* _TEKS SUMBER_

———

Karya sastra NTT masih berkutat di lingkaran abu-abu; belum ada kekhasan yang mewakili budaya kita.
![]() |
Ilustrasi karya seni. Kredit: Tribunnews.com |
Sedang kedudukan berimbang 1-1: Barca unggul lebih dahulu lewat sontekan cerdik Pedro Rodriguez (‘27) dan MU menyamakan kedudukan lewat striker andalannya, Wayne Rooney (‘34).
Di menit ke-54 tendangan kaki kiri sang “Messiah” tidak
mampu diantisipasi sang kiper. Tepat di sudut kiri gawang – titik lemah van der
Sar – Messi menyodorkan dengan amat cermat dan kedudukan berubah 3-1. Gelar
“The Messiah” yang dikenakan padanya seimbang dengan “ke-pahlawannya”
menghantar Barcelona merengkuh tropi juara Liga Champion tahun itu.
Ada sebuah cerita lain. Pada masa penjajahan di bumi
Indonesia, tampillah orang-orang kuat sekelas Diponegoro, Kapitan Pattimura,
Ngurah Rai, dll., yang membela tanah air dari serangan kolonialisme. Mereka kemudian
mati berkucuran darah setelah menjadi “pahlawan” di daerahnya masing-masing.
Di slide
yang lain ditayangkan pula cerita tentang kisah para “Pahlawan Revolusi” yang
mati terbunuh akibat kekejaman yang didalang oleh Partai Komunis Indonesia
(PKI) pada 1 Oktober 1965. Mereka adalah korban kejahatan lawan, namun mereka
dianggap “pahlawan” karena setia membela Pancasila.
Di lain pihak, kita mengenal adanya istilah
“pahlawan” devisa. Siapa lagi kalau bukan para pekerja luar negeri (TKI/TKW).
Mencari mencari sesuap nasi di negeri orang, namun beberapa persen dari penghasilan
mereka disetor ke pemerintah sebagai sumber devisa.
“Pahlawan” jenis ini tidak mengorbankan nyawa,
tetapi sebagai pekerja, mereka justru mengucurkan keringat seperti pekerja
lainnya.

———

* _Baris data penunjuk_
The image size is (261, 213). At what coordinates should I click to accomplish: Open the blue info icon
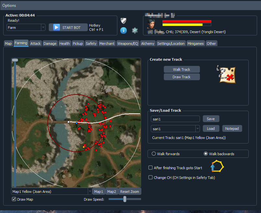123,31
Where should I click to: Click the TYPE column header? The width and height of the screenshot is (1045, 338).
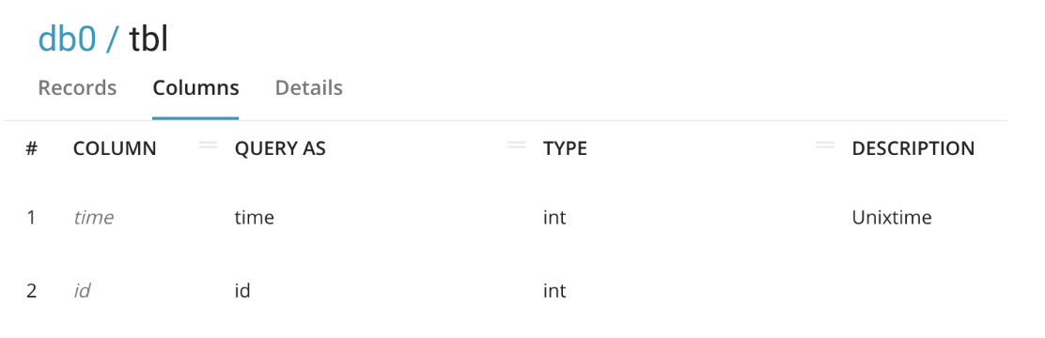point(565,148)
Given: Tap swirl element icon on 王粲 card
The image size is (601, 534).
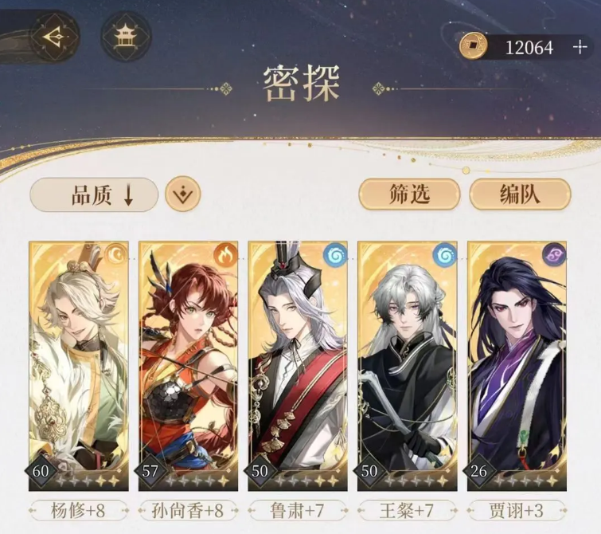Looking at the screenshot, I should (445, 254).
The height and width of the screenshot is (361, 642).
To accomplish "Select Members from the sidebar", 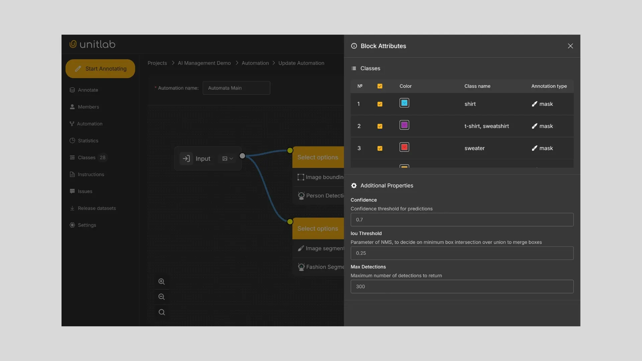I will tap(88, 107).
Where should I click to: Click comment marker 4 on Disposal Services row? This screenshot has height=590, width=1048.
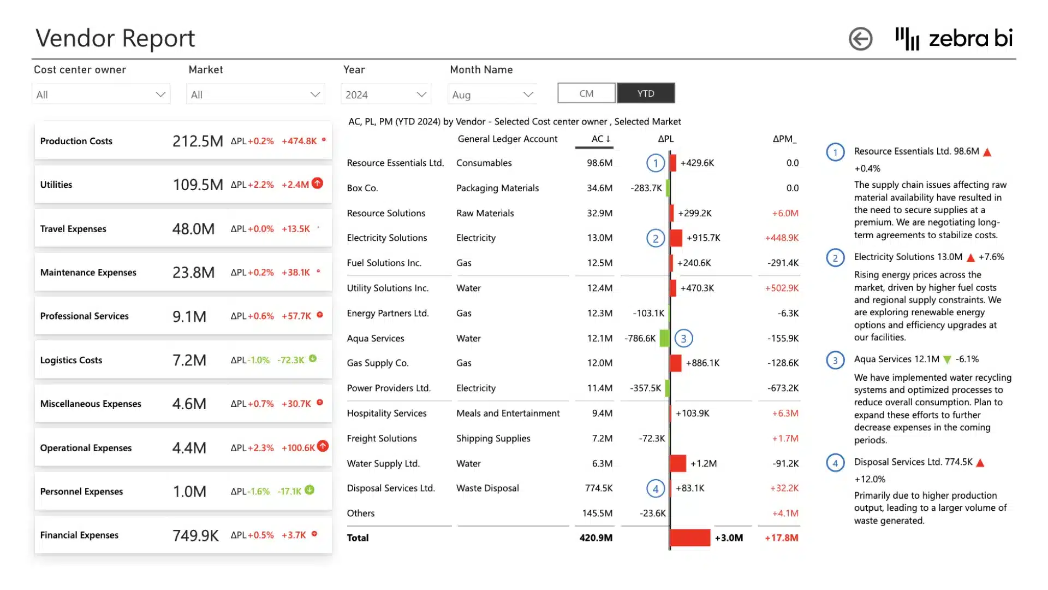click(655, 488)
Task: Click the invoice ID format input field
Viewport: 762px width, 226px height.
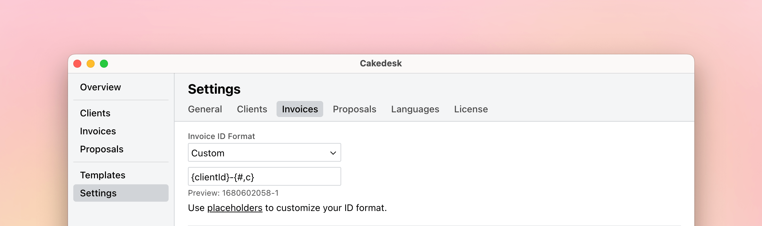Action: pos(264,176)
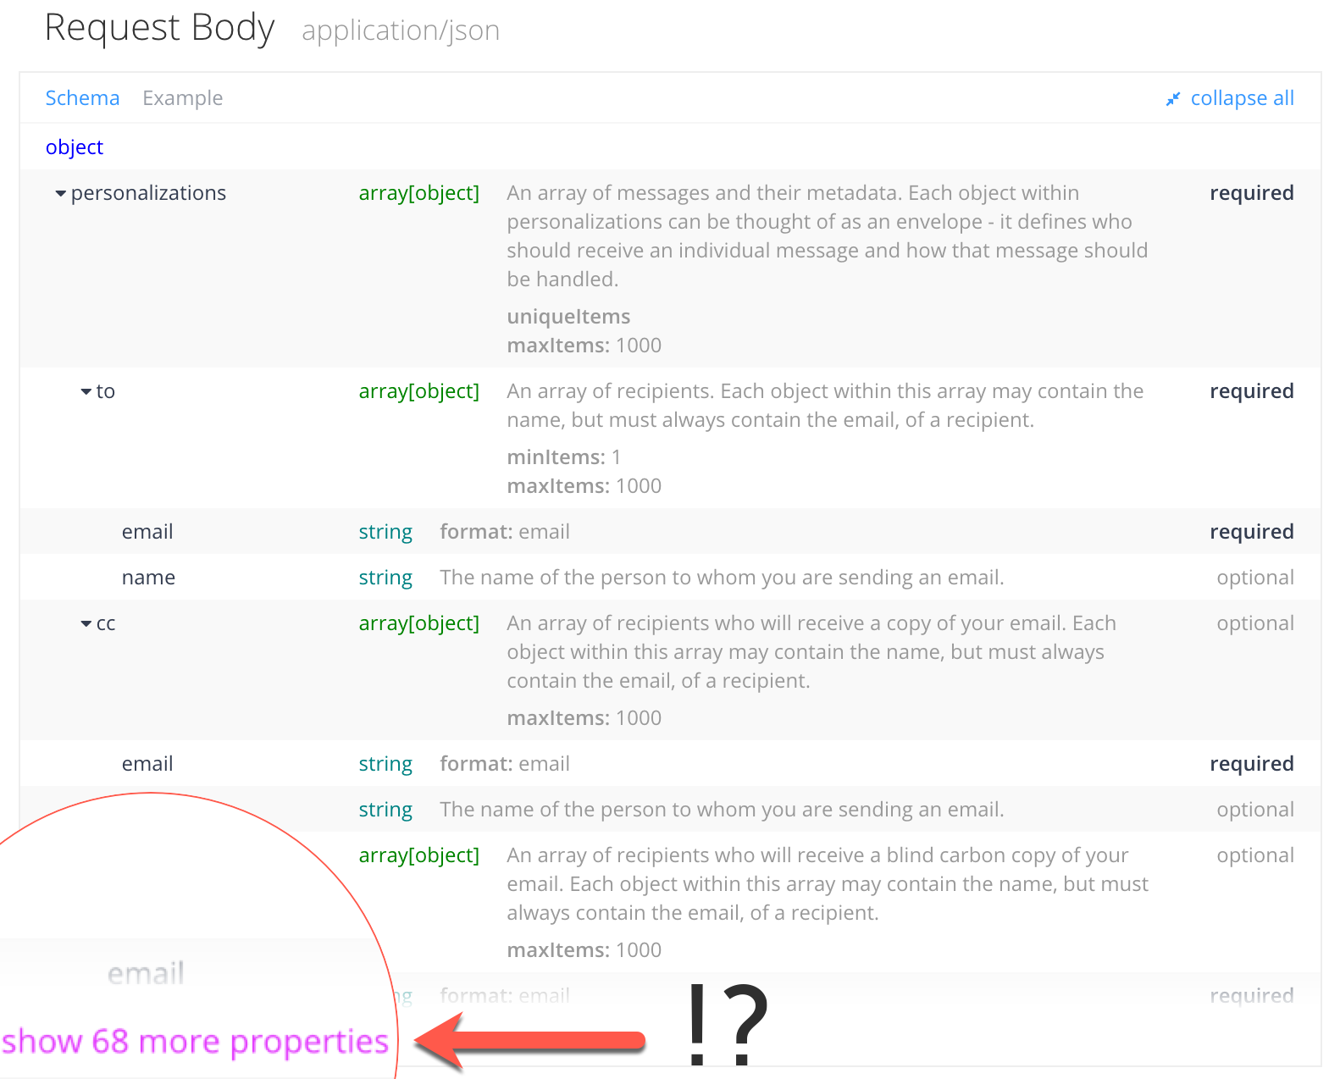Click the application/json content type label
1340x1079 pixels.
(401, 30)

———

* _PETUNJUK SOAL_
Lanjutkan tulisan tentang makna sebutan "pahlawan" setelah kalimat terakhirnya. Daftar tersebut tidak dipakai dalam latihan ini.

* _JAWABAN BENAR_
Lain lagi halnya dengan cerita Soeharto yang dinilai
sebagai “pahlawan” Orde Baru karena telah mengangkat derajat manusia Indonesia
melalui visi pembangunan yang terencana dan berhasil baik.
Padahal, di sisi lain, Soeharto sedang menggali
“lubang hitam” yang memerosokan bangsa ke jaringan neoliberalisme. Ia juga
menyisakan noda sejarah yang hingga kini masih akut diperbincangkan, yaitu
utang luar negeri yang besar dan korupsi, sehingga banyak pihak menolak gelar
ke-pahlawanannya.
Dari beberapa kategori “ke-pahlawan-an” tersebut di
atas, kita tidak bisa mengafirmasikan kategori yang satu merupakan “pahlawan”
yang sebenarnya daripada kategori yang lain. Kelimanya sama-sama menampakan
diri sebagai “pahlawan” di masing-masing wilayah pengertian. Serentak, kategori-kategori
tersebut, bahkan bisa lebih, mengeksplisitasikan satu pertanyaan penting: apa dan
siapa itu “pahlawan”?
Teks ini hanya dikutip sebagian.